### [Word and item position data]
## Begin

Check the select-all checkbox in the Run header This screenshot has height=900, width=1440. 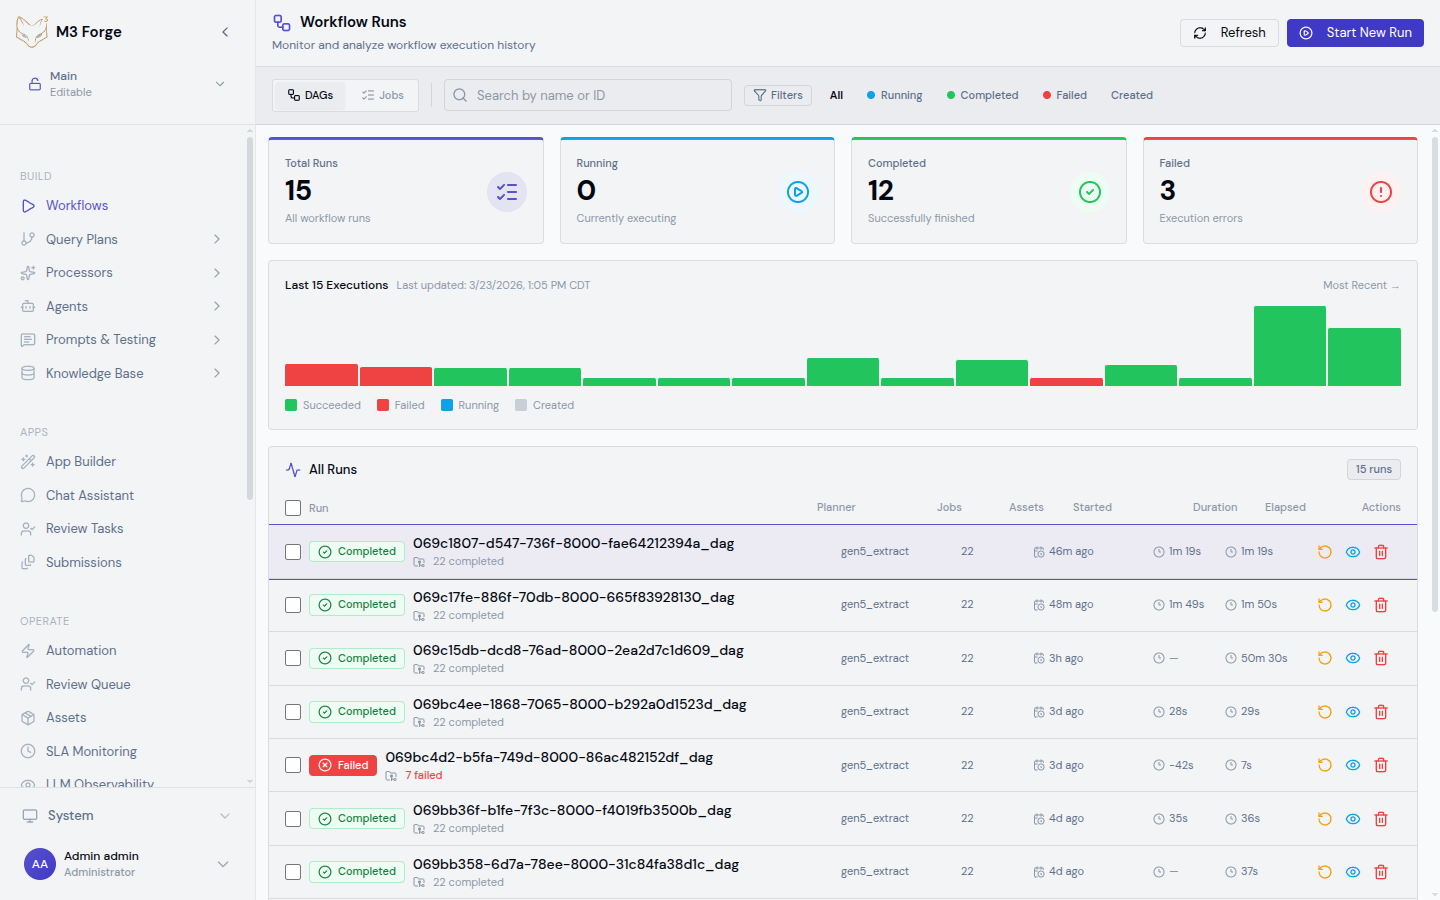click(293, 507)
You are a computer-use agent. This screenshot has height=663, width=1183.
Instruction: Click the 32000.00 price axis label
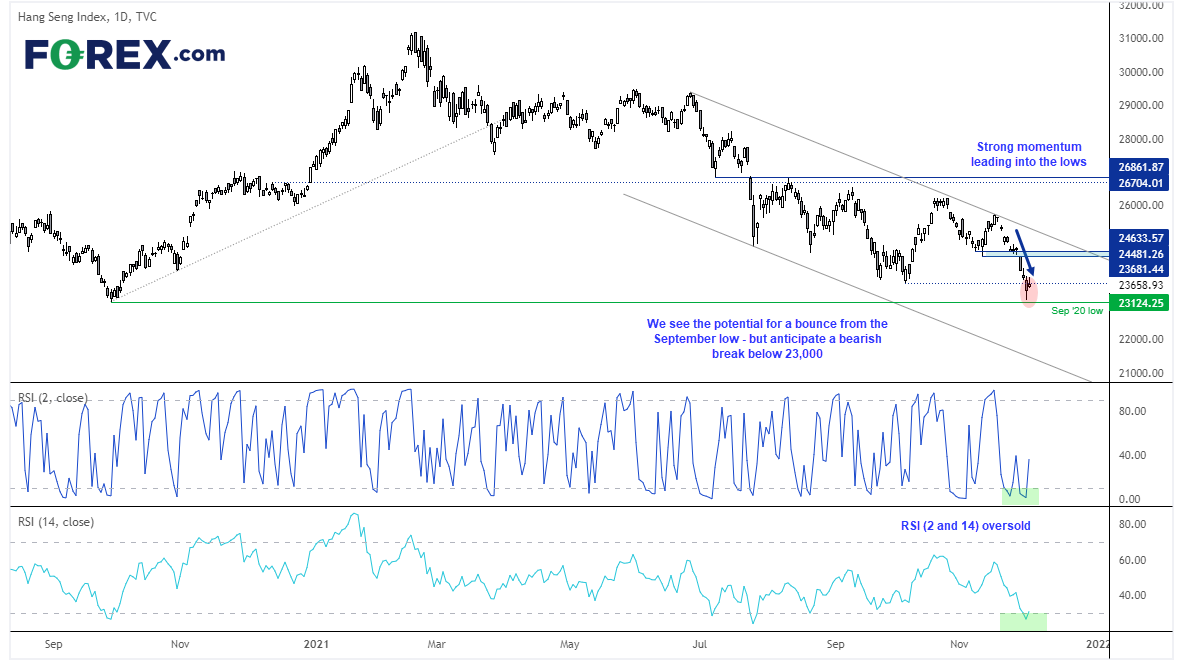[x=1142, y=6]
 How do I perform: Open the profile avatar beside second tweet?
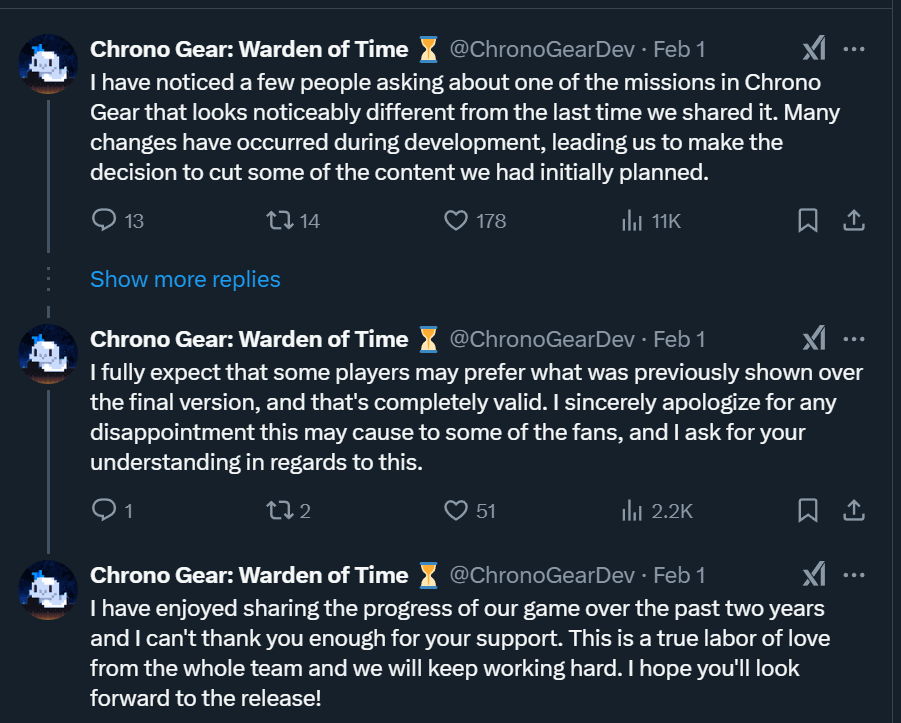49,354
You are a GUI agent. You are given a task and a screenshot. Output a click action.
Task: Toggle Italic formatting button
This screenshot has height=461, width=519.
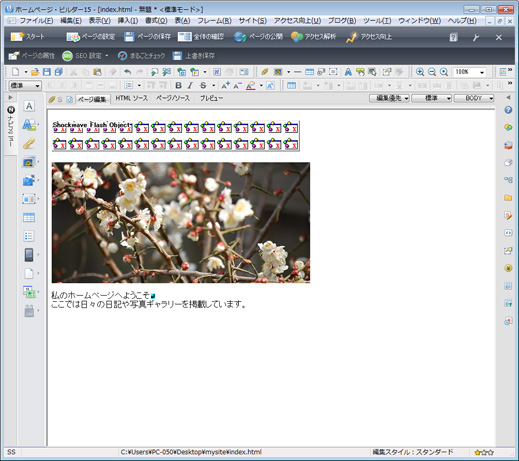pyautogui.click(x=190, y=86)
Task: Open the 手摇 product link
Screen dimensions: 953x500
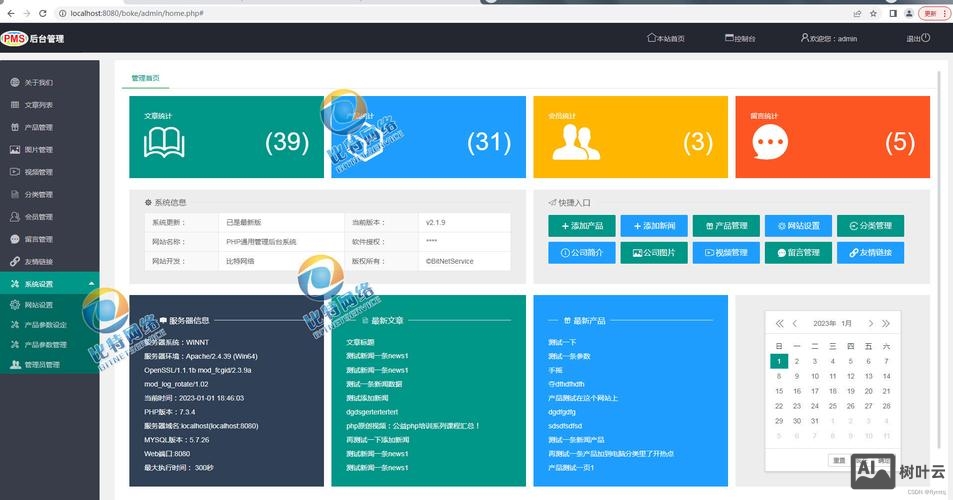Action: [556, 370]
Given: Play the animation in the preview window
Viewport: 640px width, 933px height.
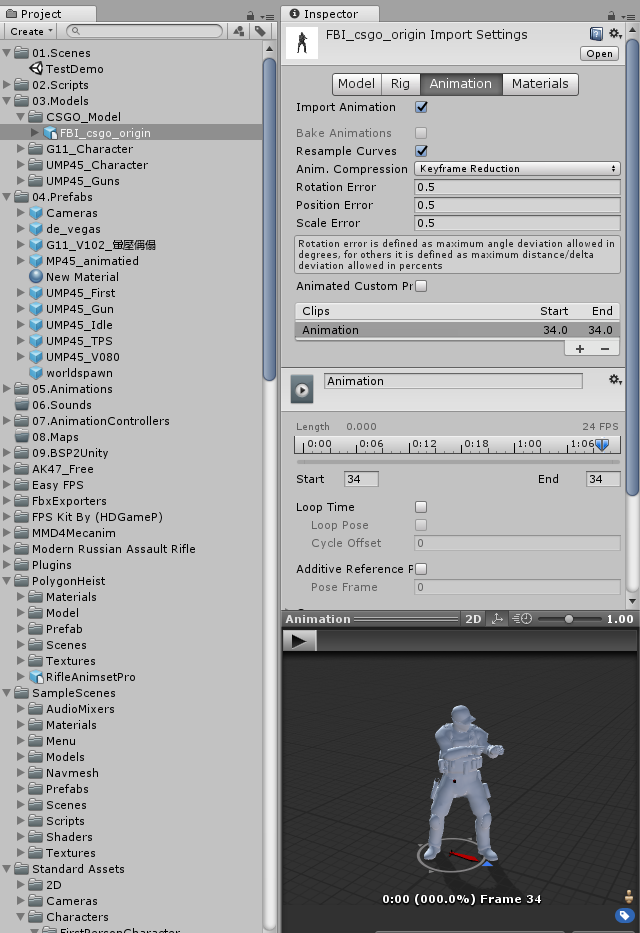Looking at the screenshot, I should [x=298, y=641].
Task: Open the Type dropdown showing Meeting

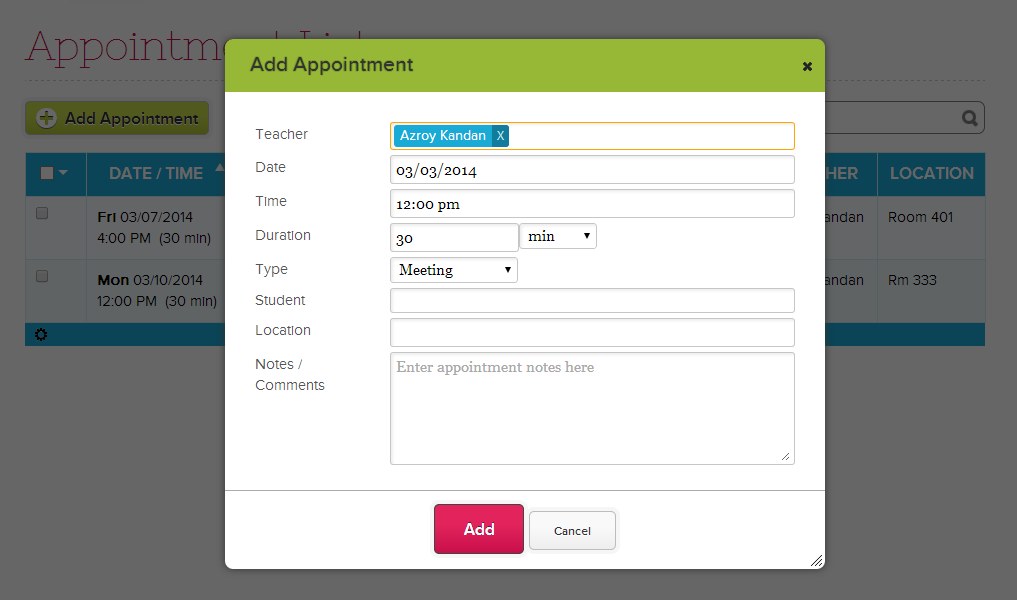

## End

### [WORK INSTRUCTIONS]
Rewrite the lines from the one containing "Given: Play the" through the end of the records, replacing "animation" with "video" and leaving everything else unchanged. Omit the pictures from your answer.

### [THE OUTPUT]
Given: Play the video in the preview window
Viewport: 640px width, 933px height.
Looking at the screenshot, I should [x=298, y=641].
Task: Open the Type dropdown showing Meeting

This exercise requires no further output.